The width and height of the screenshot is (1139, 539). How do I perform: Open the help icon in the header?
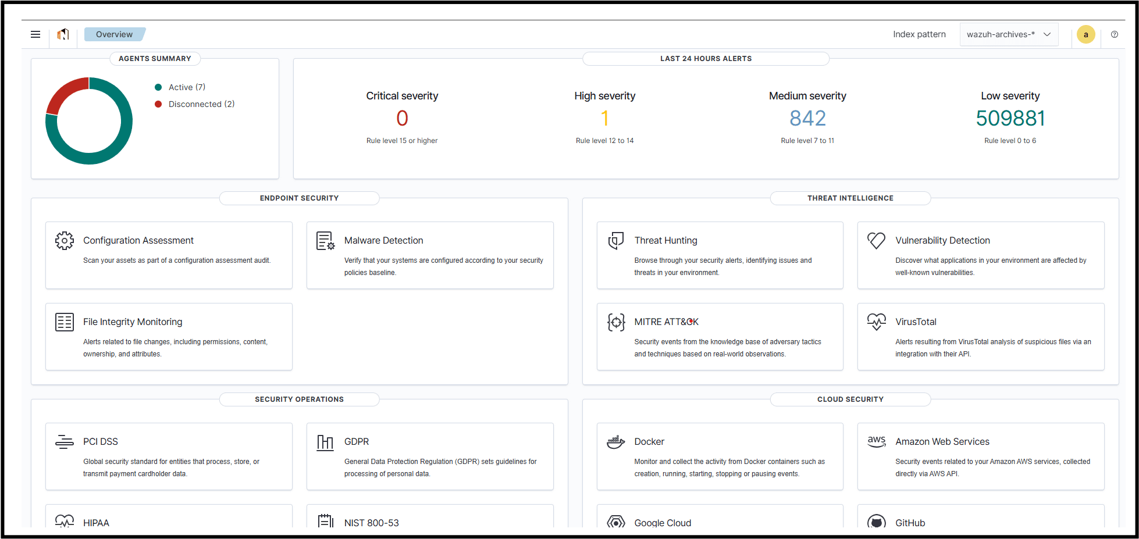[x=1114, y=34]
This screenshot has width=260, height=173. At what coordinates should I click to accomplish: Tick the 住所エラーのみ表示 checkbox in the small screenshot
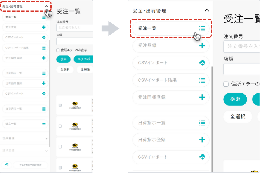point(58,50)
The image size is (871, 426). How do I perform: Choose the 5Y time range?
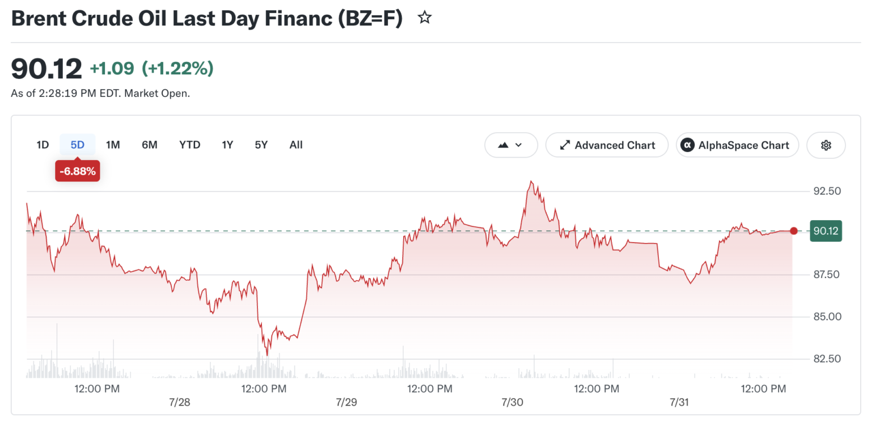click(261, 145)
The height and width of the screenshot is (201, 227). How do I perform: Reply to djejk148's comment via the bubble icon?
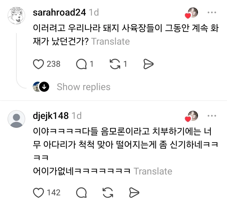81,193
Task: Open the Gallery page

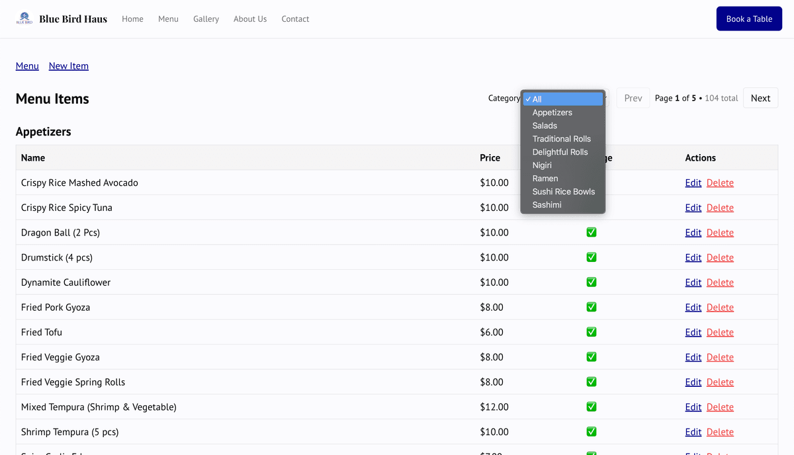Action: coord(206,19)
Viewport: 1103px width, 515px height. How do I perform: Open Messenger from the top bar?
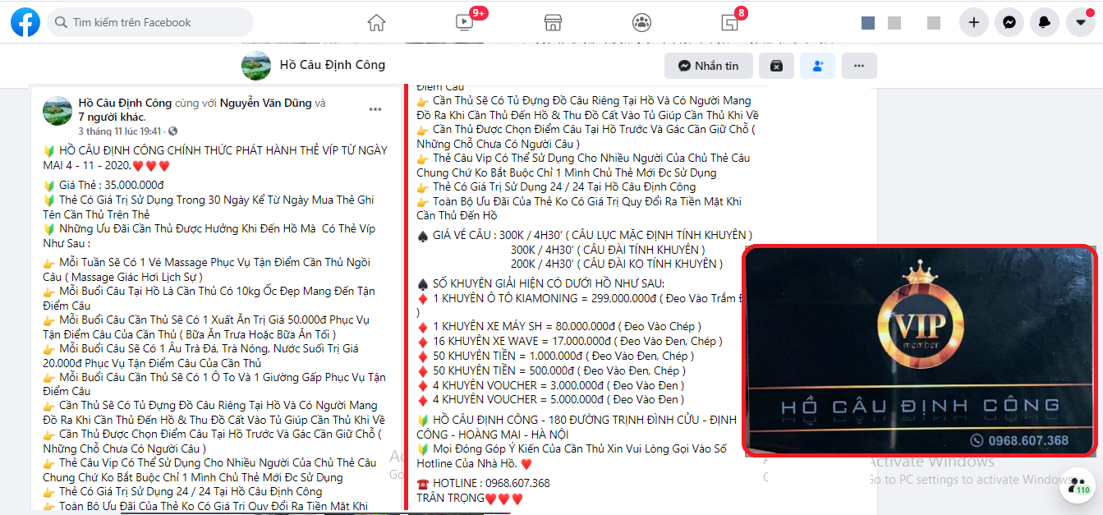[x=1009, y=22]
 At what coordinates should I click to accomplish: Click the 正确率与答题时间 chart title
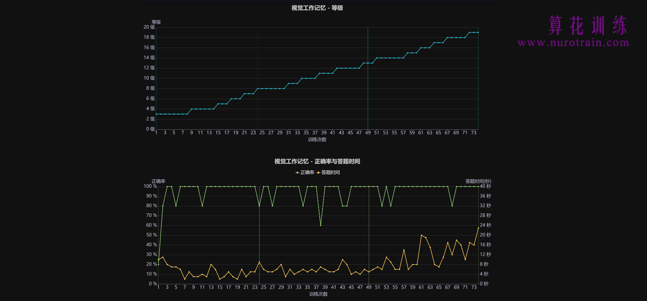click(x=317, y=161)
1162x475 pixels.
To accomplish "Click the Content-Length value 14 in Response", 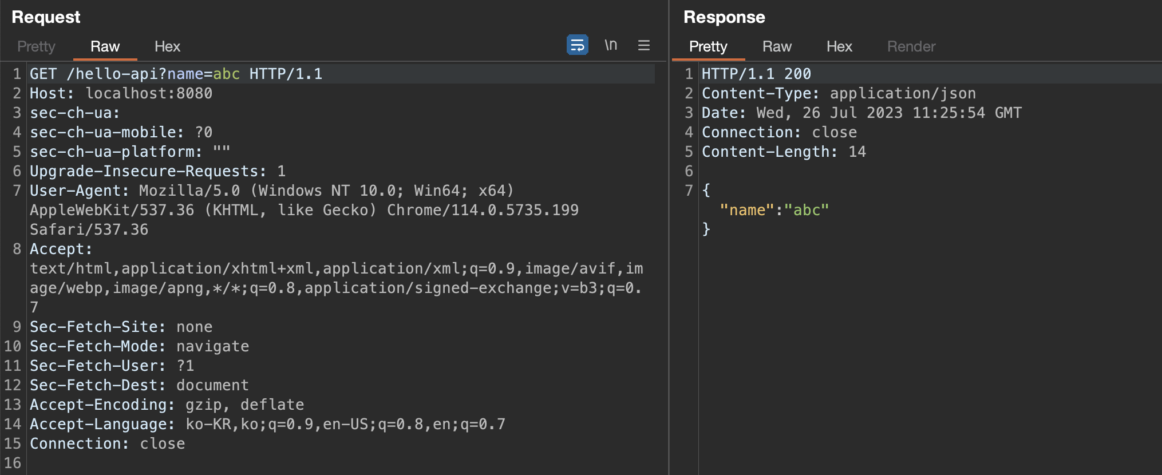I will pos(857,152).
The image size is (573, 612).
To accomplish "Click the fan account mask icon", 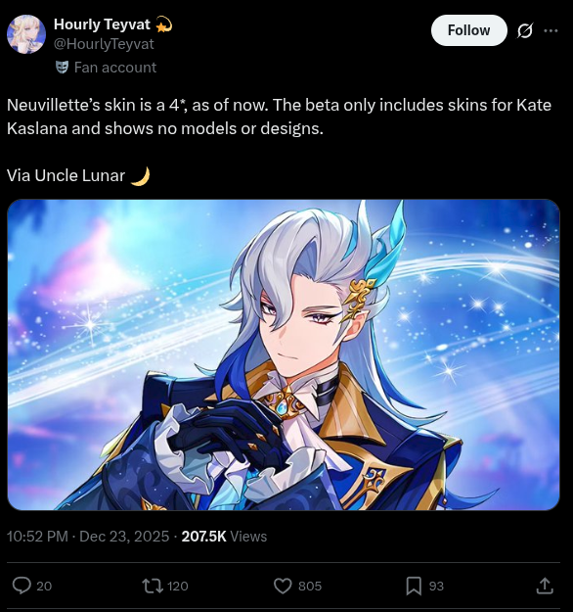I will coord(62,68).
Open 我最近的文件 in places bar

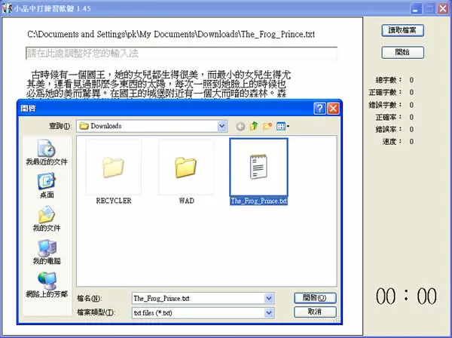[47, 152]
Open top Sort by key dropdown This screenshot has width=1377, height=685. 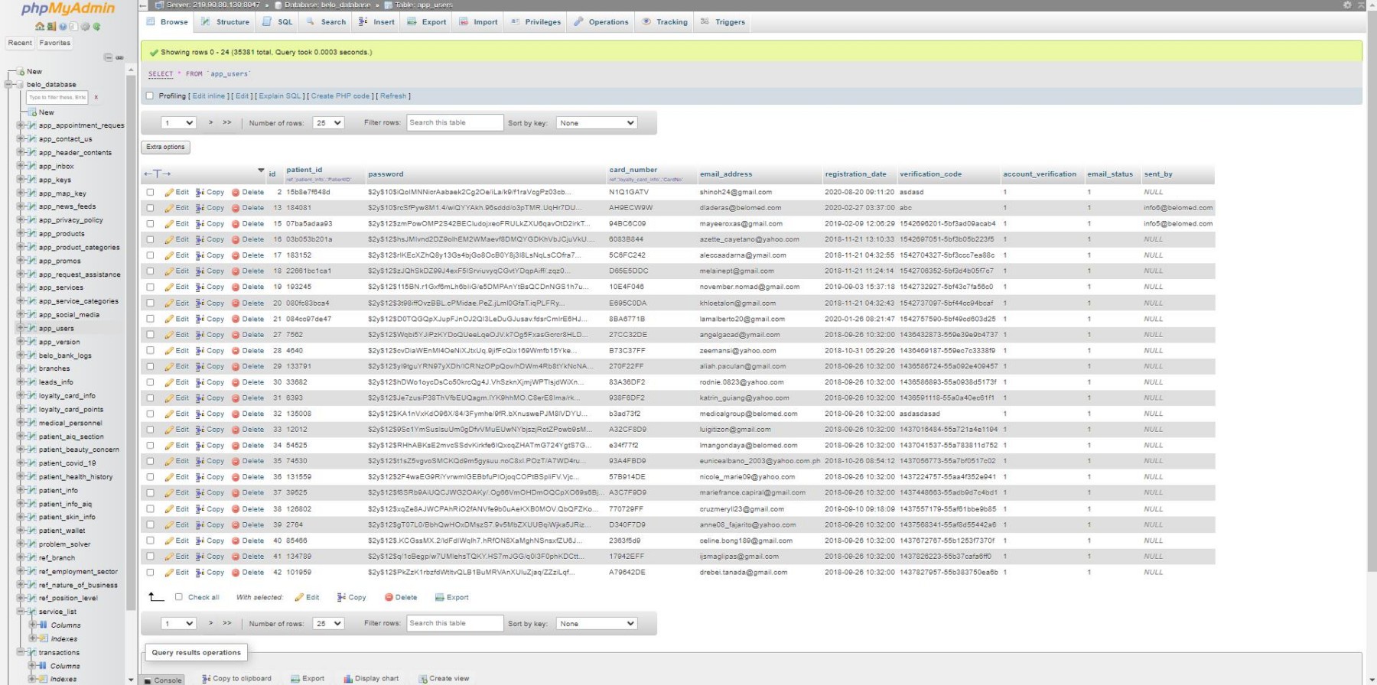pos(597,123)
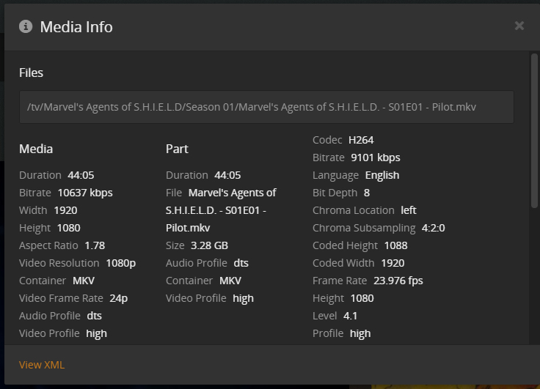This screenshot has width=540, height=389.
Task: Click the Part column heading
Action: pyautogui.click(x=177, y=149)
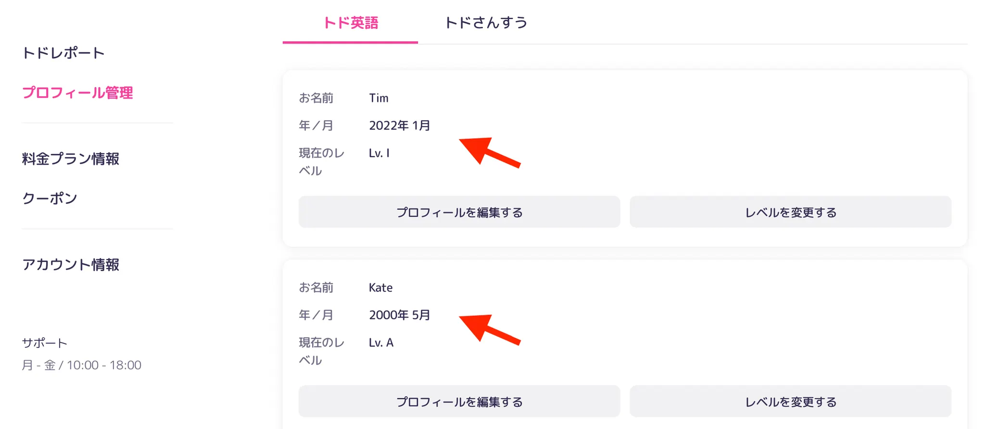Change Kate's level via レベルを変更する
The image size is (985, 429).
click(x=790, y=402)
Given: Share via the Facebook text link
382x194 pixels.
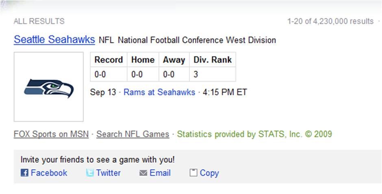Looking at the screenshot, I should click(x=49, y=173).
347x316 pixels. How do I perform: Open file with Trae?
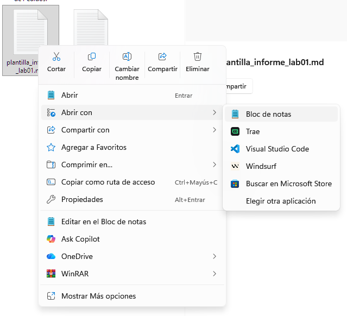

**PROBLEM**
From the data above, return exactly the lines from the one with "The image size is (871, 426)." up to and including the one with "1162x475 pixels.". Pictures do not go in the copy.

**ANSWER SPACE**
The image size is (871, 426). How do I perform: Choose the 5Y time range?
click(261, 145)
The height and width of the screenshot is (201, 227). How do I perform: Reply to djejk148's comment via the bubble icon?
81,193
Task: Open the Gallery page

Action: coord(206,19)
Viewport: 1103px width, 515px height. How do I perform: Open Messenger from the top bar?
[x=1009, y=22]
 At what coordinates should I click to accomplish: Click the 正确率与答题时间 chart title
click(x=317, y=161)
1162x475 pixels.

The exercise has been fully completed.